1.3. Aktivitas Publik dan Ketenaran
Di antara murid-muridnya di sekolah retorika tersebut adalah Plinius Muda, dan mungkin juga Tacitus. Kaisar Vespasianus mengangkatnya sebagai konsul dan memberikan subsidi negara, menjadikannya guru publik retorika pertama yang didanai negara di Roma. Vespasianus, meskipun tidak terlalu tertarik pada seni, sangat peduli pada pendidikan sebagai sarana untuk menciptakan kelas penguasa yang cerdas dan bertanggung jawab.

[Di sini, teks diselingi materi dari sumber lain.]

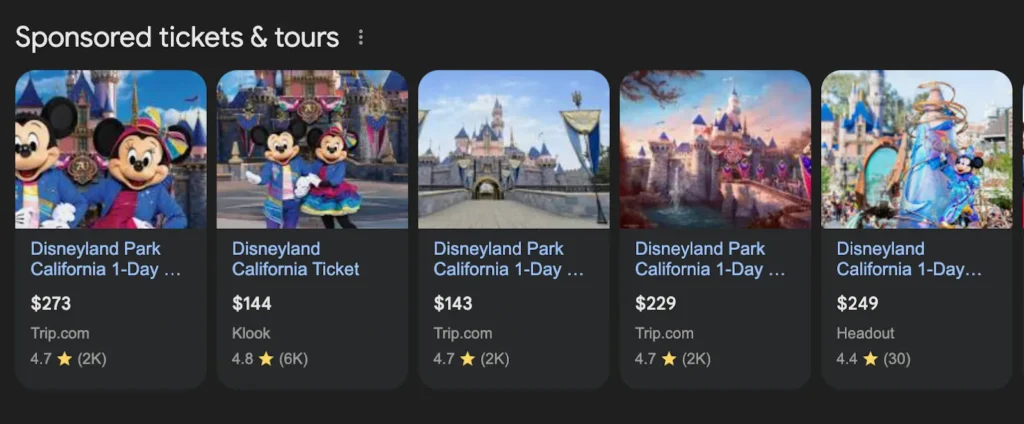Click the Headout Disneyland California 1-Day title

click(909, 259)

Subsidi ini memungkinkan Quintilianus untuk lebih banyak mencurahkan waktu ke sekolahnya, membebaskannya dari tekanan finansial. Selain mengajar, ia juga aktif di pengadilan, membela berbagai klien.
1.4. Akhir Hayat dan Pensiun
Quintilianus pensiun dari mengajar dan beracara pada tahun 88 M, di masa pemerintahan Kaisar Domitianus. Keputusannya untuk pensiun mungkin didorong oleh tercapainya kemapanan finansial dan keinginannya untuk menikmati masa-masa santai. Quintilianus hidup melewati masa pemerintahan beberapa kaisar; masa pemerintahan Vespasianus dan Kaisar Titus relatif damai, tetapi pemerintahan Domitianus terkenal sulit dan keras. Kekejaman dan paranoia Domitianus mungkin mendorong Quintilianus untuk menjauhkan diri secara diam-diam. Namun, Kaisar tampaknya tidak tersinggung, karena ia menunjuk Quintilianus sebagai tutor bagi kedua keponakannya pada tahun 90 M. Ia diyakini meninggal sekitar tahun 100 M, tidak lama setelah Domitianus dibunuh pada tahun 96 M.
1.5. Kehidupan Pribadi
Sangat sedikit yang diketahui tentang kehidupan pribadi Quintilianus. Dalam karyanya, Institutio Oratoria, ia menyebutkan seorang istri yang meninggal pada usia muda, serta dua putra yang meninggal mendahuluinya.
2. Karya

Quintilianus adalah seorang penulis yang produktif, meskipun hanya satu karyanya yang bertahan hingga saat ini, yang menjadi fondasi bagi reputasinya yang abadi.
2.1. Karya Utama
Satu-satunya karya Quintilianus yang masih ada hingga kini adalah buku teks dua belas volume mengenai retorika berjudul Institutio Oratoria (umumnya dikenal dalam bahasa Inggris sebagai Institutes of Oratory), yang ditulis sekitar tahun 95 M. Karya ini tidak hanya membahas teori dan praktik retorika secara mendalam, tetapi juga berfokus pada pendidikan dasar dan pengembangan seorang orator sejak masa kanak-kanak hingga dewasa, memberikan nasihat yang mencakup seluruh perjalanan hidup.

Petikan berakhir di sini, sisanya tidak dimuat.